■ Page extract:

________________________

Originally posted by: Gurck
You called it awful, what's that supposed to mean?
No. Re-read my post. I said it had an "awful excuse for a DAC." You do understand the difference, yes?
Most who've experienced both will say it's virtually indistinguishable from the MAudio Revolution for 2 channel sound once properly set up, so if that's the non-sub-$100 card you've got in mind as a comparison to call the 710 'awful', I'll reiterate that you should read up before knocking it.
Today professionals use digital audio interfaces to the PC (usb audio, firewire, spdif, ATRAC, Gibson's ethernet audio, etc), connected to audio-class components with higher quality power supplies, channel separation, and analog<->digital converters.
The "better" cards I was referring to are few in number, but have generally gone to "breakout" boxes which solve many of the interference issues that PCI cards face. Removing the analog signal paths outside of the computer case and utlizing only a digital interface to the PCI card is a significant improvement. Generally, the breakout boxes also include higher quality ADCs and DACs too, but this isn't always the case. But typically they are still subject to power issues because they rarely utilize external power supplies, so they're far from perfect.

________________________

■ Data rows:
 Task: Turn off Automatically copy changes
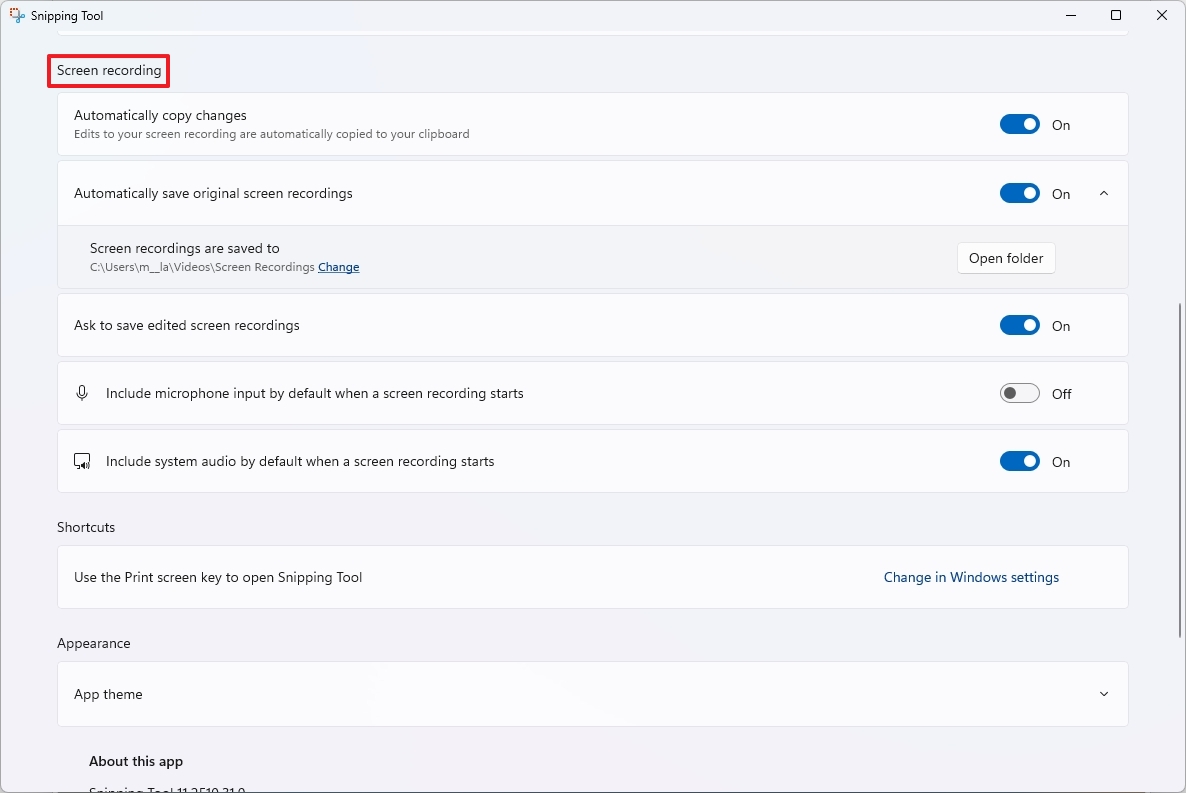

________________________

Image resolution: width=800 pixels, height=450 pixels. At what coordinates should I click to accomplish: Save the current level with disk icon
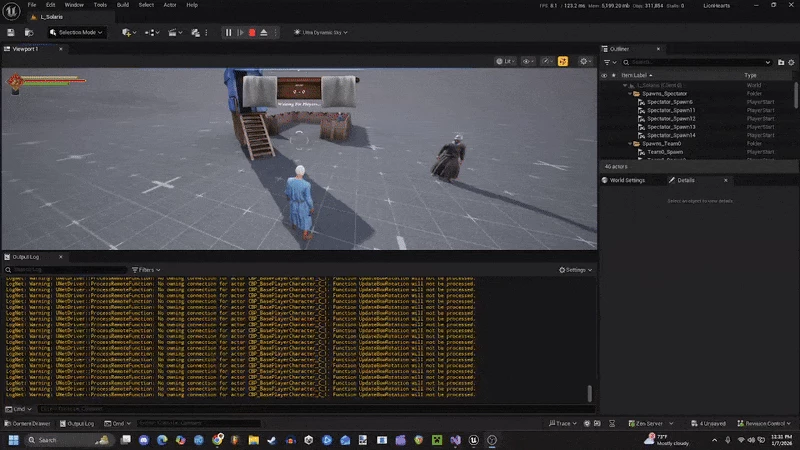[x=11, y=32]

________________________

■ Given task 1:
In the forum post on computer audio, which card is said to be virtually indistinguishable from the 710 for 2 channel sound?
■ Given task 2:
From the forum post on computer audio, copy word for word the passage that begins with the words containing "No. Re-read my" and ends with "and analog<->digital converters.".
Answer using only the forum post on computer audio.

■ Task output 1:
The MAudio Revolution.

■ Task output 2:
No. Re-read my post. I said it had an "awful excuse for a DAC." You do understand the difference, yes?
Most who've experienced both will say it's virtually indistinguishable from the MAudio Revolution for 2 channel sound once properly set up, so if that's the non-sub-$100 card you've got in mind as a comparison to call the 710 'awful', I'll reiterate that you should read up before knocking it.
Today professionals use digital audio interfaces to the PC (usb audio, firewire, spdif, ATRAC, Gibson's ethernet audio, etc), connected to audio-class components with higher quality power supplies, channel separation, and analog<->digital converters.